Più libri più liberi dedica il tema Ragioni e Sentimenti al 250esimo anniversario di Jane Austen, esplorando attualità e prospettive culturali.
Nel 2025 ricorre il 250esimo anniversario della nascita di Jane Austen, una delle autrici più amate e studiate al mondo, capace di far dialogare ironia, critica sociale e profondità emotiva. Ancora oggi la sua voce continua a risuonare sorprendentemente attuale: le dinamiche di classe, le illusioni romantiche, le strategie per la sopravvivenza sociale e le contraddizioni dei rapporti umani restano specchi lucidissimi anche del nostro presente.
È in questo clima di riscoperta — e di rilettura — che Più libri più liberi 2025 propone il tema “Ragioni e Sentimenti”, titolo che celebra il più rinomato binomio austeniano e che si presta ad articolare una riflessione più ampia: “siamo ancora in grado di desiderare e cioè di sperare e non solamente, come pure ci capita, di disperare”?
Austen 250: perché parlarne ancora oggi?
Il grande successo dei romanzi di Austen non può essere attribuito soltanto a una lettura romantica e superficiale delle sue opere. La loro forza narrativa continua a generare adattamenti e reinterpretazioni di ogni tipo: dal cinema alle serie televisive, fino alle contaminazioni tra generi nella narrativa contemporanea.
Jane Austen non è soltanto l’autrice di Orgoglio e Pregiudizio, Ragione e Sentimento o Emma: è una costruttrice di sguardi, capace di rivelare, dietro i rituali sociali più rigidi, un intreccio sorprendente di intuizioni psicologiche e sentimenti complessi.
Le sue storie sono, prima di tutto, romanzi di educazione sentimentale, un tema oggi più centrale che mai in un mondo in cui l’emozione viene amplificata – e talvolta distorta – dalla comunicazione digitale.
In questo quadro, le sue protagoniste, intrappolate nel conflitto eterno tra conformità e desiderio, assumono il ruolo fondamentale di inaugurare un modello femminile nuovo, che avrebbe ispirato la letteratura e il pensiero femminista del secolo successivo.

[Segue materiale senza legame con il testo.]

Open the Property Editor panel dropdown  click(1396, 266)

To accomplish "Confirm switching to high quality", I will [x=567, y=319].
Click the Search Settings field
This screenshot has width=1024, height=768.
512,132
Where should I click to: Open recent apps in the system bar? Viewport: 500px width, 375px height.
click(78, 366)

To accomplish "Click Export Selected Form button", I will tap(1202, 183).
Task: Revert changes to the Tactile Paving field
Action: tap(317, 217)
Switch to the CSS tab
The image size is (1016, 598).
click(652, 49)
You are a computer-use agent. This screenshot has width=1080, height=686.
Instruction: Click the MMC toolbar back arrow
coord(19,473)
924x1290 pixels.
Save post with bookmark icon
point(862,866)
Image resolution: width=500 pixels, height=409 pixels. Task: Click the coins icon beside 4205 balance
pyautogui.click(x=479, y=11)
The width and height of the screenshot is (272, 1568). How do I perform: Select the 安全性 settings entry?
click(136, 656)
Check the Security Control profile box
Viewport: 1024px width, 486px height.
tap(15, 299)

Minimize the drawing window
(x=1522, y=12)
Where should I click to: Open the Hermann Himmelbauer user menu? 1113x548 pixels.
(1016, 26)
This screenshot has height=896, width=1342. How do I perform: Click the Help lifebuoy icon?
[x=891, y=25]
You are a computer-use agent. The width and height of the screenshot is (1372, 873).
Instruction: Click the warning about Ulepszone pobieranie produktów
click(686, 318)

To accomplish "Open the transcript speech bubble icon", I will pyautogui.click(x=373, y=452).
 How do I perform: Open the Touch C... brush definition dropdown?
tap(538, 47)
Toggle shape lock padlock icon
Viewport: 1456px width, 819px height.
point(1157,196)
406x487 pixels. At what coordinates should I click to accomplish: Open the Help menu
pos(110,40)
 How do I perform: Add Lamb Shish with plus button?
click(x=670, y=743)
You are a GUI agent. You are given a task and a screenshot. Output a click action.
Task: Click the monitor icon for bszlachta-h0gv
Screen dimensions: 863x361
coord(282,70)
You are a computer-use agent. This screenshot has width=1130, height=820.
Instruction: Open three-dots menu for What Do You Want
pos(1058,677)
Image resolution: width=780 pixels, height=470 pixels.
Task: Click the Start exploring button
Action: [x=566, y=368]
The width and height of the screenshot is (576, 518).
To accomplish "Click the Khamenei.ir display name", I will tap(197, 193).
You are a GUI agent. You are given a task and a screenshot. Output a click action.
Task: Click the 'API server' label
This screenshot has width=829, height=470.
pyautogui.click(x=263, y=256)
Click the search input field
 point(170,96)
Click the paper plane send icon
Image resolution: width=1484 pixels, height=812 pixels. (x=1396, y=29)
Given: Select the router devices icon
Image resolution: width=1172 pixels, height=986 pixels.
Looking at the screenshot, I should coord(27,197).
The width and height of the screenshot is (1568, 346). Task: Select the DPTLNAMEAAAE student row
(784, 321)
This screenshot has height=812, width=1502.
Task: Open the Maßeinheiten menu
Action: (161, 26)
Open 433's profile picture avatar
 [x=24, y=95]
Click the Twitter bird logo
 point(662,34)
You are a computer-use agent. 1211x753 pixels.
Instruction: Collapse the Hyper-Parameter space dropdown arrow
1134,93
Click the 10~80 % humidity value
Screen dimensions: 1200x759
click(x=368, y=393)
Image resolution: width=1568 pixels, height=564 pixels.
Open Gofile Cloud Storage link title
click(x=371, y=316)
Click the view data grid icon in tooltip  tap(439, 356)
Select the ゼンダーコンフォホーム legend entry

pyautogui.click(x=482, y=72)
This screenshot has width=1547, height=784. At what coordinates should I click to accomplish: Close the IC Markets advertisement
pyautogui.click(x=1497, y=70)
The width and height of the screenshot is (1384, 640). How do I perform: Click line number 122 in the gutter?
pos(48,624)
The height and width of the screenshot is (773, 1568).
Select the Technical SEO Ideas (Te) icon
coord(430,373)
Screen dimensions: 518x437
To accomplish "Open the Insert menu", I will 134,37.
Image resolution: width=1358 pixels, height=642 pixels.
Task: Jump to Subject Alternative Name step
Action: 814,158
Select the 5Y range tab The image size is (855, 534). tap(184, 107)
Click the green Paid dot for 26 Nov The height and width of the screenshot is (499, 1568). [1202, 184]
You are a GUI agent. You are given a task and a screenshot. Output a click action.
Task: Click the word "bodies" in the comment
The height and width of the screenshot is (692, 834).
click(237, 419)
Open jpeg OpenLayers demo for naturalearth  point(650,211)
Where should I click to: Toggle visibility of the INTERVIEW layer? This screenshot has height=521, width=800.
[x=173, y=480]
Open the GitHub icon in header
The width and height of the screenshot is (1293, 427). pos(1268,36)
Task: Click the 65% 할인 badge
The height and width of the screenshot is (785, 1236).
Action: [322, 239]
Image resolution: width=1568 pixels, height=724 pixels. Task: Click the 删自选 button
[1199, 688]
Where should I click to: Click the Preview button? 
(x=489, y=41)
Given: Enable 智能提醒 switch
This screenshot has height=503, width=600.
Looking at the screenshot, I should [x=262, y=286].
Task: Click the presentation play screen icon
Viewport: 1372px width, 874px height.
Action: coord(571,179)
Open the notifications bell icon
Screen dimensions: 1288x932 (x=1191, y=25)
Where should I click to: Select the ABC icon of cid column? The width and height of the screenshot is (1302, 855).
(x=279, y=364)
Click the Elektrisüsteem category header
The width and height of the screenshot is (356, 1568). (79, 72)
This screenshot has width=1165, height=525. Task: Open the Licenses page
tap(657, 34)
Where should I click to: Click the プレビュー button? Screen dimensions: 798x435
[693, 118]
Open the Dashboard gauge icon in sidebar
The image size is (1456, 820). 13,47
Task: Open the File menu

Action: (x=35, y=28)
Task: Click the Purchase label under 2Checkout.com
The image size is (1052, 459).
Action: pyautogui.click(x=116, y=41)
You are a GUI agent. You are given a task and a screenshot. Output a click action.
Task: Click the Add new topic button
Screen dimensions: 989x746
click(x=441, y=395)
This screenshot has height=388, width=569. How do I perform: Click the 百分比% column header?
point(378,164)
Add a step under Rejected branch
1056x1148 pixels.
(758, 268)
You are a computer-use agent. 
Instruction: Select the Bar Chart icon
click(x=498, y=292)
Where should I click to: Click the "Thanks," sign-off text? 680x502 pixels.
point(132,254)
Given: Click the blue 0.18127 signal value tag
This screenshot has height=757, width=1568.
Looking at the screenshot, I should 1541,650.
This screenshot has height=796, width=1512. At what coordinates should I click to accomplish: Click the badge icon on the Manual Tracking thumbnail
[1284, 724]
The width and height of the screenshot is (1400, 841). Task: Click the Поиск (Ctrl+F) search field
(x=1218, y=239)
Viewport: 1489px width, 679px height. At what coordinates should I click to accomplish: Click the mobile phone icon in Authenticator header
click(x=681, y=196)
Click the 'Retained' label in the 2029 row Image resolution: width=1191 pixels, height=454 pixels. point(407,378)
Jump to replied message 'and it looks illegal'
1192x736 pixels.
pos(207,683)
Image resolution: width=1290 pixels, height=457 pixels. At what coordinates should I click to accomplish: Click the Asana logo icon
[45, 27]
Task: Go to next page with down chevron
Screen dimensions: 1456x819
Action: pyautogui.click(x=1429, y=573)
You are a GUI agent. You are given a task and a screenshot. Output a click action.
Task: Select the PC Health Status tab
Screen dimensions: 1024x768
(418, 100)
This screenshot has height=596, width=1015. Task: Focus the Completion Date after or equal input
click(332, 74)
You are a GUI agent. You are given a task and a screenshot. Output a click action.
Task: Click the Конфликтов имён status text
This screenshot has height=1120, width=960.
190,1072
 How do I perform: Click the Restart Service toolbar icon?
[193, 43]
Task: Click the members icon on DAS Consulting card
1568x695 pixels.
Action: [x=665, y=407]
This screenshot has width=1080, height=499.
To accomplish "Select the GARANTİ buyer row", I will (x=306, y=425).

Non sorprende allora che Virginia Woolf, nel 1925, riconoscesse in Austen “tutte le qualità perenni della letteratura”: tra queste spicca un’ironia sottile e disarmante, arma critica con cui l’autrice smonta ipocrisie e aspettative, dando vita a una voce in grado di parlare – con lucidità e leggerezza – ai lettori di ogni tempo.
Le Ragioni e i Sentimenti di PLPL
Il tema “Ragioni e Sentimenti”, scelto da Più libri più liberi 2025, diventa una vera e propria chiave interpretativa attraverso la quale leggere la complessità del nostro tempo.
La fiera, dunque, sviluppa una trama che volge in molteplici direzioni, a partire da una straordinaria presenza di voci internazionali chiamate a raccontare storie, visioni e sensibilità provenienti da ogni parte del mondo.
In un periodo segnato da tensioni geopolitiche e conflitti, trovano spazio le ragioni della pace, mediante incontri che mettono al centro il ruolo della piccola e media editoria come luogo di riflessione e confronto su temi difficili ma necessari.
I tempi
La prospettiva si amplia poi a le ragioni del presente, affidate ai protagonisti dell’informazione italiana, chiamati a discutere di democrazia, diritti LGBTQ+, ruolo della cultura, criminalità organizzata, terrorismo e molto altro. Accanto allo sguardo sul presente, la fiera rievoca i sentimenti del passato, riportando alla mente importanti figure della nostra cultura come Pier Paolo Pasolini, nel cinquantesimo anniversario della sua scomparsa e Andrea Camilleri nel centenario della nascita.
Uno spazio è riservato anche a ragioni e sentimenti al femminile, con eventi dedicati alle donne e alle loro battaglie: dalla parità di genere alla lotta contro la violenza, fino alla narrazione di un presente in continua trasformazione.
La fiera accende inoltre i riflettori su le ragioni del pensiero, presentando le novità della saggistica che interrogano il nostro tempo, e sui sentimenti del romanzo italiano, con una grande rassegna di autrici e autori contemporanei — da Marco Malvaldi con Piomba libera tutti a Melania Petriello con La strada di casa.
La casa di tutti
Infine, uno spazio speciale è dedicato a ragioni e sentimenti delle ragazze e dei ragazzi, con incontri pensati per le nuove generazioni e le loro aspirazioni, oltre che per tutti coloro i quali credono nel potere formativo della lettura.
Un programma ricco e articolato, che dimostra come il binomio austeniano non sia solo un tributo letterario, ma una lente viva attraverso cui osservare la realtà, discuterla e immaginarne il futuro.